## Materials provided
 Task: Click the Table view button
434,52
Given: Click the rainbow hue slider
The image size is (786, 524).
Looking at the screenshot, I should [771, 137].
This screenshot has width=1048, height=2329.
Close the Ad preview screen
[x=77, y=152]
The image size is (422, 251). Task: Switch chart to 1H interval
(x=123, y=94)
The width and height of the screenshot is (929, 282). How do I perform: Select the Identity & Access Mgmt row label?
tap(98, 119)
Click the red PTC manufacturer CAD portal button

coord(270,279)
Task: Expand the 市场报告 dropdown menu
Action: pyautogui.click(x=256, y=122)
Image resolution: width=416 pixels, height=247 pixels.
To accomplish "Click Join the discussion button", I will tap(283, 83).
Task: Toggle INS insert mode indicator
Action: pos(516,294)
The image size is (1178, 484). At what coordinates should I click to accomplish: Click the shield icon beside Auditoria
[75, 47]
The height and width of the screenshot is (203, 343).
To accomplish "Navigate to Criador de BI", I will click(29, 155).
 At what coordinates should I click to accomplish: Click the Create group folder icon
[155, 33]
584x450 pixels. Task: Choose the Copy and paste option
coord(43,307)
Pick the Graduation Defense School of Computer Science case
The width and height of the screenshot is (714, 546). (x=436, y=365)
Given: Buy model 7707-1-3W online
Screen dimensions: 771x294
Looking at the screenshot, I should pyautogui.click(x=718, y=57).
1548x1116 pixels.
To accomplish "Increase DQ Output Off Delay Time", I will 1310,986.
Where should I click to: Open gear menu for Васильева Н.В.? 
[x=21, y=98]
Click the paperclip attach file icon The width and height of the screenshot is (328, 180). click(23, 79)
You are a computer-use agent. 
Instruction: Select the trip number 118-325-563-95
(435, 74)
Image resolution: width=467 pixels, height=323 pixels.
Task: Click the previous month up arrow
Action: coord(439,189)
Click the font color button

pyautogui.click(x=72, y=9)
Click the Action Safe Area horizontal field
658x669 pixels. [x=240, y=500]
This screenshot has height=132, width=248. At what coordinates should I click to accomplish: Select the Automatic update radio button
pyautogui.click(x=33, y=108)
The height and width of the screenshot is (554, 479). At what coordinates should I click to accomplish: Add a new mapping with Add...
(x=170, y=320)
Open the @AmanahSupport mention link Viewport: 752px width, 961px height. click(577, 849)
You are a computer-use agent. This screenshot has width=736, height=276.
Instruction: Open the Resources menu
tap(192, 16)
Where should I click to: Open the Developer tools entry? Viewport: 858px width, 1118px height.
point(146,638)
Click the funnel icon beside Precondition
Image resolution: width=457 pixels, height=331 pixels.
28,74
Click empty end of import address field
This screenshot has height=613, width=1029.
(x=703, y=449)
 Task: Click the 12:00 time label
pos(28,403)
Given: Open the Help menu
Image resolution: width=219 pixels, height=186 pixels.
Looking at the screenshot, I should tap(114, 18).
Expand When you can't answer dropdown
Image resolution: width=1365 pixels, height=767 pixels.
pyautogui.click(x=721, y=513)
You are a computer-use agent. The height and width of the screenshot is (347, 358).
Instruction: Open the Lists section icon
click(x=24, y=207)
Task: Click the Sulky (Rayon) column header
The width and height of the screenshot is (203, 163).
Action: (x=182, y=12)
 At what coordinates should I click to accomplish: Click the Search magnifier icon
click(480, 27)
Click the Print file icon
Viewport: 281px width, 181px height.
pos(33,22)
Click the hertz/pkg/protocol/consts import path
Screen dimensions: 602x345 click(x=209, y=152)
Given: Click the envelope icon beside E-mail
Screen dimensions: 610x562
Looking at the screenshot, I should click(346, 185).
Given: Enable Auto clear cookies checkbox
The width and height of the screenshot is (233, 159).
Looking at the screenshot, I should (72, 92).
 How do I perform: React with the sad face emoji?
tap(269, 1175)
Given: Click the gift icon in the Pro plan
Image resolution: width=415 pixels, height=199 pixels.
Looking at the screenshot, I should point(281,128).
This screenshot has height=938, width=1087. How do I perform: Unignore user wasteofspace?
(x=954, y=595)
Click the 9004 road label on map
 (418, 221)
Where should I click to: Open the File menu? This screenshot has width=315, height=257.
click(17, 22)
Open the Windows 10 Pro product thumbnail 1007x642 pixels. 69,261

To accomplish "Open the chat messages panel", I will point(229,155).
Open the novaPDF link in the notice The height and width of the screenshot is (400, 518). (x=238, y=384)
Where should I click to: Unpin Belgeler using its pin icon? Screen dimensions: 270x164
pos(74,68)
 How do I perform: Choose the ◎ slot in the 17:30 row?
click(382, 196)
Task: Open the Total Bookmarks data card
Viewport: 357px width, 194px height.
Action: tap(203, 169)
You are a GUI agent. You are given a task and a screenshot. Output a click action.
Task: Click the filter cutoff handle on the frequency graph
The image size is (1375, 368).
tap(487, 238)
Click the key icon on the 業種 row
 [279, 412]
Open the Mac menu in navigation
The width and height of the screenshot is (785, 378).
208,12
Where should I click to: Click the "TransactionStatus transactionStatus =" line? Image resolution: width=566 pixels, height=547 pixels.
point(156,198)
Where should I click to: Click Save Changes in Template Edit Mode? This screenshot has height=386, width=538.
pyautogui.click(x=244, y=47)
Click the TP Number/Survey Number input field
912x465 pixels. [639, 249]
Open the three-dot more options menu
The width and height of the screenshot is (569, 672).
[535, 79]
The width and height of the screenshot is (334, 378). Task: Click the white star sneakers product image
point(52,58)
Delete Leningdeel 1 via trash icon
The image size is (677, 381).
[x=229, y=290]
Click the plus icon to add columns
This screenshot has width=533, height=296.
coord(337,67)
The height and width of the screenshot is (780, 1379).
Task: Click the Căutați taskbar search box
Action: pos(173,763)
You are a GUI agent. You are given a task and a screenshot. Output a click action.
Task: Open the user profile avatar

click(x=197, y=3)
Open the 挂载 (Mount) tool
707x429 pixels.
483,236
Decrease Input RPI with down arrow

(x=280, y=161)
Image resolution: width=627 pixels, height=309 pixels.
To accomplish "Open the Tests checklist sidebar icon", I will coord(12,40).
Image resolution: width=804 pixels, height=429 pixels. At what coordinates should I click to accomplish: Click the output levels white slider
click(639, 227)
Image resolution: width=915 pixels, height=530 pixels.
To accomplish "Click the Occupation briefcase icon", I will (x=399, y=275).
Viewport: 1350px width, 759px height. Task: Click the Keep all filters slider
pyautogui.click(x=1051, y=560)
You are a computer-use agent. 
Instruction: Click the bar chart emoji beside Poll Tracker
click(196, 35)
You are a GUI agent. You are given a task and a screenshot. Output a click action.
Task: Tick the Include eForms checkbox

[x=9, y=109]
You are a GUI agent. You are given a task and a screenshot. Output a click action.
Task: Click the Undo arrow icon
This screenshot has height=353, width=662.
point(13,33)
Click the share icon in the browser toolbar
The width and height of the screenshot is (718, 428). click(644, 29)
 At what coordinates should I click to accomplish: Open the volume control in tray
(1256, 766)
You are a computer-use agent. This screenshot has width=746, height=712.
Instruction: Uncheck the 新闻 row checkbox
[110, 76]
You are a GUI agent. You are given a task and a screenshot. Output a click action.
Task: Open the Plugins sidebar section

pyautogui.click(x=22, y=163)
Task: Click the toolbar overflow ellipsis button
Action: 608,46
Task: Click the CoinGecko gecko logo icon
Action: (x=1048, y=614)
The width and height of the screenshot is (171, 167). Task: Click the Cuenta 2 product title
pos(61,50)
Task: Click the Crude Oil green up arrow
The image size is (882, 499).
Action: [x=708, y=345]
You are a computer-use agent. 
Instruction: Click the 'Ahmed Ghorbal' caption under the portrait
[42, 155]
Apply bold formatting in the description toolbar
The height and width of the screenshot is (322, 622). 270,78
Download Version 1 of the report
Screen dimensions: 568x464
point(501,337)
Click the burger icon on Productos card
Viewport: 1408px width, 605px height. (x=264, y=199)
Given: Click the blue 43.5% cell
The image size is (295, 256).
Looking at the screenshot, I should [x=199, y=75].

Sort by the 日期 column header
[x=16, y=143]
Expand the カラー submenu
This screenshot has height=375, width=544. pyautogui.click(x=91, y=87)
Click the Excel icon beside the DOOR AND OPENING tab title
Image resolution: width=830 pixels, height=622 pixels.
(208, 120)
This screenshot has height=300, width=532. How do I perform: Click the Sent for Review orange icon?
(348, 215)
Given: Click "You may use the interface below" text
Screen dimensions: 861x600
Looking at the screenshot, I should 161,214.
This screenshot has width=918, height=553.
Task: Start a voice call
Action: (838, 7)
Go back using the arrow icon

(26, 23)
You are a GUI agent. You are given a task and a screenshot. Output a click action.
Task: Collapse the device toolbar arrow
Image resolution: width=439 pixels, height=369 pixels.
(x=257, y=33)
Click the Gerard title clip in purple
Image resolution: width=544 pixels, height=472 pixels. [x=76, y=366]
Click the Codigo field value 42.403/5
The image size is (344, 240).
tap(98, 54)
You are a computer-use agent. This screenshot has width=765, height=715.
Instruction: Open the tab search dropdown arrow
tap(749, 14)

## Exercise
Go through the data and gather every line that holds "link".

## Answer
Open the @AmanahSupport mention link Viewport: 752px width, 961px height. click(577, 849)
Open the novaPDF link in the notice The height and width of the screenshot is (400, 518). (x=238, y=384)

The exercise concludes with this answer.